LISTED RECORDS:
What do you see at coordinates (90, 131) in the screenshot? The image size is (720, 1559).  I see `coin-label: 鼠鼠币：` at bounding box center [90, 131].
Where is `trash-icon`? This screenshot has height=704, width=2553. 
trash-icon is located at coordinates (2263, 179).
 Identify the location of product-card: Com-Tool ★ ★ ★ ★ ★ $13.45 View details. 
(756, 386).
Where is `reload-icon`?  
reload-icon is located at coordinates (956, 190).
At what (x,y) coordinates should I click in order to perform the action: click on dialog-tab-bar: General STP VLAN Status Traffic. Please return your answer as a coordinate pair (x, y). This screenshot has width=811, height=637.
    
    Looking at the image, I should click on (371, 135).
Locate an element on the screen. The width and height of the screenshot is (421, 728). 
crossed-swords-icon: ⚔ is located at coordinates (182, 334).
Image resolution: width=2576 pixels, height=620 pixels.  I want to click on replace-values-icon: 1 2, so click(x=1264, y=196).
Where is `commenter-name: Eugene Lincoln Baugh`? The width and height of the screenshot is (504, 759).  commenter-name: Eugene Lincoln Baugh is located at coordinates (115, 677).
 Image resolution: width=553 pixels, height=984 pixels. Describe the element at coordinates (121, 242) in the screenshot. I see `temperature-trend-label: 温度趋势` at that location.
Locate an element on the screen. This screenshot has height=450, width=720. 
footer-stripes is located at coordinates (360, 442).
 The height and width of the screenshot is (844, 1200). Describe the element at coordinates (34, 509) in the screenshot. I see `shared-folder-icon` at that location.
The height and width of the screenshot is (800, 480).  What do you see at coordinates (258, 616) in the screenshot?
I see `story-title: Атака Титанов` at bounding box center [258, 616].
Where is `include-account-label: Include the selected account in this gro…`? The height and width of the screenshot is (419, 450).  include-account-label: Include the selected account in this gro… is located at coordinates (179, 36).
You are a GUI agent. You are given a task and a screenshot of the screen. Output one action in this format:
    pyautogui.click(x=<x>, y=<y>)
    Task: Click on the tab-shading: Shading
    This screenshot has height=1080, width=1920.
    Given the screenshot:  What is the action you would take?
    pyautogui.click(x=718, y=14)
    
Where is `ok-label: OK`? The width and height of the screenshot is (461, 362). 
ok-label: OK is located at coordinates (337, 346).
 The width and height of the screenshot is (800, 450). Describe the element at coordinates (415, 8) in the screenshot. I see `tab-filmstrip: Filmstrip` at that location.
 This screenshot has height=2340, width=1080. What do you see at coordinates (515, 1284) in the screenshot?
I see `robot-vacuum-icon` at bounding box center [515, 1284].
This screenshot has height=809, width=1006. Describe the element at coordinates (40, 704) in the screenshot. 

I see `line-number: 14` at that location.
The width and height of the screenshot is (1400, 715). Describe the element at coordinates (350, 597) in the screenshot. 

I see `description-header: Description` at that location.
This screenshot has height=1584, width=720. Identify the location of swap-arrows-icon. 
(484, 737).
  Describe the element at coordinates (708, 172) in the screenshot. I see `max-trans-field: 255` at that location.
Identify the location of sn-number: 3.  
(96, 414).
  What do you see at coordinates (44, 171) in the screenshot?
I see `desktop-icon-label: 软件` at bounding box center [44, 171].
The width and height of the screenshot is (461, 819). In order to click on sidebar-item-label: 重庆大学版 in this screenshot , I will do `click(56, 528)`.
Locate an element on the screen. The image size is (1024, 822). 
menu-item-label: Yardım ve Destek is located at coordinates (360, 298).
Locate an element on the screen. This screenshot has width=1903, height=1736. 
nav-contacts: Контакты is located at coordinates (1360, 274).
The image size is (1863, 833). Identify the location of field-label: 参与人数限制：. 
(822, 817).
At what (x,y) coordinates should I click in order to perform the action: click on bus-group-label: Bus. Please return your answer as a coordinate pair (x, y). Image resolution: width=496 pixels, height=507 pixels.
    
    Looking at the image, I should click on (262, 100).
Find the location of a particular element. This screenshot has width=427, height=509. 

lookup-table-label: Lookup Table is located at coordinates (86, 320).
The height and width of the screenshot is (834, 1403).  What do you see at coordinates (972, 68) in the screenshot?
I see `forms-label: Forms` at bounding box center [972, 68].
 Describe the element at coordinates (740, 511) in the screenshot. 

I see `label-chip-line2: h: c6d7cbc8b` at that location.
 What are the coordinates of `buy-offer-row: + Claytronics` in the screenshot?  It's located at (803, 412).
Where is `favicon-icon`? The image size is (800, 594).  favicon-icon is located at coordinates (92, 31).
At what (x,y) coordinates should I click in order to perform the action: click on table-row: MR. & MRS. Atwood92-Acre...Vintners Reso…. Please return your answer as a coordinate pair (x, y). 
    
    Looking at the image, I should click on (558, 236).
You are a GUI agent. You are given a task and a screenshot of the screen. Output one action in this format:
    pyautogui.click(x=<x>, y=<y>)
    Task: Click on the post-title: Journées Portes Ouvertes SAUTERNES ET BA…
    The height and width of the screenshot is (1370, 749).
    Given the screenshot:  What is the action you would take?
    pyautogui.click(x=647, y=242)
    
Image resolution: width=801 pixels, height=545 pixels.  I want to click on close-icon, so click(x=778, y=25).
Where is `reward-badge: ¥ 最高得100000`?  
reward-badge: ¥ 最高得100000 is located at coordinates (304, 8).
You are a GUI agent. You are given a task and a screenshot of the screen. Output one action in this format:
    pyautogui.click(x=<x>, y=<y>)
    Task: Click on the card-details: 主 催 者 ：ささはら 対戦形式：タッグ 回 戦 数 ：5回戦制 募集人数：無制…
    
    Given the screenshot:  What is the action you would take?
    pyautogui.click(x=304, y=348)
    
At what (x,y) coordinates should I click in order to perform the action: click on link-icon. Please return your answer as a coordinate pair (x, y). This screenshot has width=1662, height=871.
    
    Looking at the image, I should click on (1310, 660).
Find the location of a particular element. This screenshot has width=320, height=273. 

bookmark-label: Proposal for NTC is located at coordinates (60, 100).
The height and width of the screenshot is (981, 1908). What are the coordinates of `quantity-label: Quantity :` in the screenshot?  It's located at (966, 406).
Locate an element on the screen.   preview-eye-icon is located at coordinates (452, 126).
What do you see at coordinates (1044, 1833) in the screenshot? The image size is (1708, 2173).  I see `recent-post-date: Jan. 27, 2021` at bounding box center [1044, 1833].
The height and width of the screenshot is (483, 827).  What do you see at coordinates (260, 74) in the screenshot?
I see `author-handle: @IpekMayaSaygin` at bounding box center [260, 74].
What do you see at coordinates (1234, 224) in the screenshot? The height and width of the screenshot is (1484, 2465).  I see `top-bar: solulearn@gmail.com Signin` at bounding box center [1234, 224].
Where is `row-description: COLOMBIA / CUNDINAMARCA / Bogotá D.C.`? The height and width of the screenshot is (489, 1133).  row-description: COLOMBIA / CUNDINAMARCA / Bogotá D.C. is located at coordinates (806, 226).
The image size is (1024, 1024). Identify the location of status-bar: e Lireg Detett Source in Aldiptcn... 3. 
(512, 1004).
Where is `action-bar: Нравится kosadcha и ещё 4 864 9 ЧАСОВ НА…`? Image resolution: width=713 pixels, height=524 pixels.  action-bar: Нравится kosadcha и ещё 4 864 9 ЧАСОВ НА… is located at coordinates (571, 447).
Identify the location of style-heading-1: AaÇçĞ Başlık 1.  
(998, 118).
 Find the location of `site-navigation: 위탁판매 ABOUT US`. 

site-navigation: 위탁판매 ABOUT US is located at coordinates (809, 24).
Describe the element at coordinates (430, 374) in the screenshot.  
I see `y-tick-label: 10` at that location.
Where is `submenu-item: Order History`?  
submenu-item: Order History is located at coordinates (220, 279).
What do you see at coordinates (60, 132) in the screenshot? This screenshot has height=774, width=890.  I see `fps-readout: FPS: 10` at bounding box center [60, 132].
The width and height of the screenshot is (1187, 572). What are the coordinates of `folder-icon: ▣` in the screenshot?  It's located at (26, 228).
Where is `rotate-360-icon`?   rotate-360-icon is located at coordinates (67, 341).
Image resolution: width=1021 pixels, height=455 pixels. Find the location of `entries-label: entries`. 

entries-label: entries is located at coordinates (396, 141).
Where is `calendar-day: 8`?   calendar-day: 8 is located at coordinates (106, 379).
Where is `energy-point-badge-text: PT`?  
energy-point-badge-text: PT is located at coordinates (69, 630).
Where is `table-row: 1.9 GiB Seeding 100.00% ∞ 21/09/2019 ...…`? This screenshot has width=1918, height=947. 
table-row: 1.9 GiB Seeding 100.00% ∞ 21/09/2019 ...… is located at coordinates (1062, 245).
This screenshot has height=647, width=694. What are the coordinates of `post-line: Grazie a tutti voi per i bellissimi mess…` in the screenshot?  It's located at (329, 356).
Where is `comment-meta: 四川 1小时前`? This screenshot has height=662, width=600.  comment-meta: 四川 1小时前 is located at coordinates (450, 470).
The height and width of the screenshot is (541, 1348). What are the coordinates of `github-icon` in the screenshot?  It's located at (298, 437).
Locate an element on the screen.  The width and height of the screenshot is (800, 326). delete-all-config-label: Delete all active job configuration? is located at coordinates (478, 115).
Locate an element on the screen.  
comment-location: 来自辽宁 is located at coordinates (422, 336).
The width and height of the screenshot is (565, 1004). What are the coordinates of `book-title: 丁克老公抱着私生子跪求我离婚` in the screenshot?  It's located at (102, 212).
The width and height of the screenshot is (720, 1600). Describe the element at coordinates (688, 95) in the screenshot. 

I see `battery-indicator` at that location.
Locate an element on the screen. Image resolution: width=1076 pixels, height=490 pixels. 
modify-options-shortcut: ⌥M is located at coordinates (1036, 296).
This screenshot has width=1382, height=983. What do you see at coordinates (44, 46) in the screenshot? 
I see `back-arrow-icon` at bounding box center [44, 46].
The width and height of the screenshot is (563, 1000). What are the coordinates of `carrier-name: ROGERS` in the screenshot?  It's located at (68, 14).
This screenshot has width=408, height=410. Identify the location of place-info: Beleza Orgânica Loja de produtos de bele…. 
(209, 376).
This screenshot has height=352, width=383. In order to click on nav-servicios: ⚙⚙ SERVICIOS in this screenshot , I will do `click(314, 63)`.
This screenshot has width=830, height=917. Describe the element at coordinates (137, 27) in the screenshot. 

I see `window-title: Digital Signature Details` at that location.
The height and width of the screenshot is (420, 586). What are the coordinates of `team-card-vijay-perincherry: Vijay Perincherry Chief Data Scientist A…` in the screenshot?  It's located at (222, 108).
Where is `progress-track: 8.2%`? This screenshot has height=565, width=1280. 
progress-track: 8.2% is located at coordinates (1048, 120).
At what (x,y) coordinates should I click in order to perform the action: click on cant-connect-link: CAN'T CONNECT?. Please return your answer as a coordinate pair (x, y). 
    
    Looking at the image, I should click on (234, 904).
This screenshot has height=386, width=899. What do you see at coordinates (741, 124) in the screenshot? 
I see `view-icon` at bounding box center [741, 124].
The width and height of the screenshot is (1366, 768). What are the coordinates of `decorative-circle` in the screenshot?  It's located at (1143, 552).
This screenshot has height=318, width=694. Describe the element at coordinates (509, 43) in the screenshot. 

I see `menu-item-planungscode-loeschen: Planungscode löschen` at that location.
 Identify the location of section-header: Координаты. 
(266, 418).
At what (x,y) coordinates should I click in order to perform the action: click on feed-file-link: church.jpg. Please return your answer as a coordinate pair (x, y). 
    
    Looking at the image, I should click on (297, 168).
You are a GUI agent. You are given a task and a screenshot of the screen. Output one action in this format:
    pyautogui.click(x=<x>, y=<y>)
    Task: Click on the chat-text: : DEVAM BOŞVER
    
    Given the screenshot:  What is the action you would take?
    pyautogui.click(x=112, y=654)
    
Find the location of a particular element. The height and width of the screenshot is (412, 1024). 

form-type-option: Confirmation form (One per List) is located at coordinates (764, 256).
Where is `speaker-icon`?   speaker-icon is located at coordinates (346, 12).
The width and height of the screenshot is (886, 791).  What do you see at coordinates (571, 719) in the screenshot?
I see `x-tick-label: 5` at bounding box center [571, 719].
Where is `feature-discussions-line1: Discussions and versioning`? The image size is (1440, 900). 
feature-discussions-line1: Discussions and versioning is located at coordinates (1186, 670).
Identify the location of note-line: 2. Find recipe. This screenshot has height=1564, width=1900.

WORK INSTRUCTION: Please give the material from the line with "The height and width of the screenshot is (541, 1348)." to the line with "This screenshot has height=352, width=383." again, swapping "Locate an element" for "Find an element" and keeping everything else unchanged.

RESPONSE BOX:
The height and width of the screenshot is (541, 1348). What are the coordinates of `github-icon` in the screenshot?  It's located at (298, 437).
Find an element on the screen.  The width and height of the screenshot is (800, 326). delete-all-config-label: Delete all active job configuration? is located at coordinates (478, 115).
Find an element on the screen.  
comment-location: 来自辽宁 is located at coordinates (422, 336).
The width and height of the screenshot is (565, 1004). What are the coordinates of `book-title: 丁克老公抱着私生子跪求我离婚` in the screenshot?  It's located at (102, 212).
The width and height of the screenshot is (720, 1600). Describe the element at coordinates (688, 95) in the screenshot. 

I see `battery-indicator` at that location.
Find an element on the screen. Image resolution: width=1076 pixels, height=490 pixels. 
modify-options-shortcut: ⌥M is located at coordinates (1036, 296).
This screenshot has width=1382, height=983. What do you see at coordinates (44, 46) in the screenshot? 
I see `back-arrow-icon` at bounding box center [44, 46].
The width and height of the screenshot is (563, 1000). What are the coordinates of `carrier-name: ROGERS` in the screenshot?  It's located at (68, 14).
This screenshot has width=408, height=410. Identify the location of place-info: Beleza Orgânica Loja de produtos de bele…. 
(209, 376).
This screenshot has height=352, width=383. In order to click on nav-servicios: ⚙⚙ SERVICIOS in this screenshot , I will do `click(314, 63)`.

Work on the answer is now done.